[INPUT DATA — start]

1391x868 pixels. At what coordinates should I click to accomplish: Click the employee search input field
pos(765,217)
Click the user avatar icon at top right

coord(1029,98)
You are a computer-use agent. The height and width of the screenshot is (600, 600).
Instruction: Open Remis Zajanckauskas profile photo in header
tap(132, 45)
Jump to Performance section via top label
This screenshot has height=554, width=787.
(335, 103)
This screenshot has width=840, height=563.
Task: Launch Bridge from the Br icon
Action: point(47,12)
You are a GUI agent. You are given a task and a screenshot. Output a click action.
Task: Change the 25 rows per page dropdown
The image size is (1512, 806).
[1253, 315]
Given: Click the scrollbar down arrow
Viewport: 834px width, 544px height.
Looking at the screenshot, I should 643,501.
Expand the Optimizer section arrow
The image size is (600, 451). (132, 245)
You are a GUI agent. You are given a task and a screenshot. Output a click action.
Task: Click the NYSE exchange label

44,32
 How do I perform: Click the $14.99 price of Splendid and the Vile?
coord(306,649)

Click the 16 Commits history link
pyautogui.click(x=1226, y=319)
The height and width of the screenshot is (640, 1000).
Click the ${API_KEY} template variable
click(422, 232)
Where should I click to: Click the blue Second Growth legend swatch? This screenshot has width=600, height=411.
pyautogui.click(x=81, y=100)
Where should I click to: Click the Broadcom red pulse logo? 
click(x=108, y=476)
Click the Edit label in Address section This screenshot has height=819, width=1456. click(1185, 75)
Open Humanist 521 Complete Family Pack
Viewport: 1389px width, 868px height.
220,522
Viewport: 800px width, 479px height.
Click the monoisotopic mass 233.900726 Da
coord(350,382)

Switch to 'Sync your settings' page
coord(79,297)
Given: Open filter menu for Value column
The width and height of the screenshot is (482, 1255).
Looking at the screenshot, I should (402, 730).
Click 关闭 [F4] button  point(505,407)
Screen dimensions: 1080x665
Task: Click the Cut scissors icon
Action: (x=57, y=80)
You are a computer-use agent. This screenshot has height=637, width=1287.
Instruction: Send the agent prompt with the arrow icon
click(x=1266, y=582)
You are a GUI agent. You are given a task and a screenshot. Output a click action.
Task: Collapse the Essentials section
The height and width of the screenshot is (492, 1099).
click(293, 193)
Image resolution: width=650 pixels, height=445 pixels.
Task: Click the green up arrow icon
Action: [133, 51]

[INPUT DATA — finish]

PROBLEM TO WORK ON: Each line from the top of the entries above through the line containing "You are a computer-use agent. The" must be transcribed exactly, and no other line may appear.

TASK RESULT:
1391x868 pixels. At what coordinates should I click to accomplish: Click the employee search input field
pos(765,217)
Click the user avatar icon at top right

coord(1029,98)
You are a computer-use agent. The height and width of the screenshot is (600, 600).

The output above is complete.